On a broader understanding of the nature of a propensity, however, at least some of the physical probabilities assigned by science to the outcomes of deterministic processes might count as probabilistic propensities. As explained in the entry on chaos, certain subclasses of chaotic systems have dynamic properties in virtue of which they tend to generate probabilistic patterns of outcomes (Strevens 2003). These dynamic properties may be understood, then, as endowing the systems with a propensity to produce probabilistic patterns, and the propensity itself may be identified with the physical probabilities that science ascribes to the outcomes.
There is one, not inconsiderable, complication: The systems in question will generate the probabilistic patterns only given appropriate initial conditions. Almost all, but not all, initial conditions will do. This raises two important questions that need to be answered if chaos is to provide a part of the foundation for the metaphysics of physical probability. First, ought the necessary properties of the initial conditions to be considered a part of the propensity? If so, the propensity seems not to be an intrinsic causal property of the process. Second, the initial conditions are, in this context, most naturally described using a probability distribution. Thus, the basis of the probabilistic propensity is a further probabilistic element itself in need of analysis.
the subjectivist theory
It is something of a mystery why the mathematics of the probability calculus should be useful both for capturing elements of belief and inductive inference and for describing the processes that give rise to probabilistic patterns, or in other words, why two such different things as epistemic and physical probability should share the same formal structure.
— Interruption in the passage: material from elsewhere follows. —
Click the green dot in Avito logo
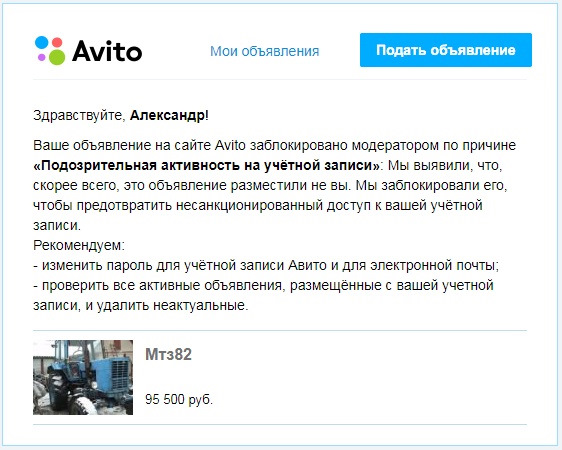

According to the subjectivist theory of physical probability, there is no mystery at all: Physical probabilities are nothing but a certain kind of subjective probability. The intuition that, say, the probability of heads is a quantification of some physical property of the tossed coin is, on the subjectivist approach, an illusion: There are frequencies and mechanical properties out in the world, but physical probabilities exist entirely in the descriptive apparatus of people's theories, or in their minds.
For the principal architect of subjectivism, Bruno de Finetti, the appeal of the theory is not only its neoclassical reunification of epistemic and physical probability but also its empiricism: Subjectivism is most at home in what is now called a Humean world. Of course, frequentism is also a theory of physical probability that the metaphysical empiricist can embrace; the main advantage of subjectivism over frequentism is its provision—if such is truly necessary—of single-case probabilities (de Finetti 1964).
Subjectivism asserts the identity of the subjective probability for heads and the physical probability for heads. But it does not claim that, say, one's subjective probability for the MACHO theory of dark matter is also a physical probability for the theory. Rightly so, because one does not acknowledge the existence of physical probabilities wherever there are subjective probabilities. A plausible subjectivism must have the consequence that one projects only a small subset of one's subjective probabilities onto the world as physical probabilities.
At the heart of the subjectivist theory, then, must be a criterion that picks out just those subjective probabilities that are experienced as physical and that accounts for their particular, peculiar phenomenology. The key notion in the criterion is one of resilience: Unlike most subjective probabilities, which change as more evidence comes in, the subjective probabilities one calls physical have attained a certain kind of stability under the impact of additional information. This stability gives them the appearance of objectivity, hence of reality, hence of physicality, or so the subjectivist story goes. Brian Skyrms (1980) employs this same notion of resilience to give a projectivist account of causal tendencies and lawhood in the deterministic as well as the probabilistic case; subjectivism, then, like frequentism and the propensity theory, can be seen as a part of a larger project embracing all causal and nomological metaphysics.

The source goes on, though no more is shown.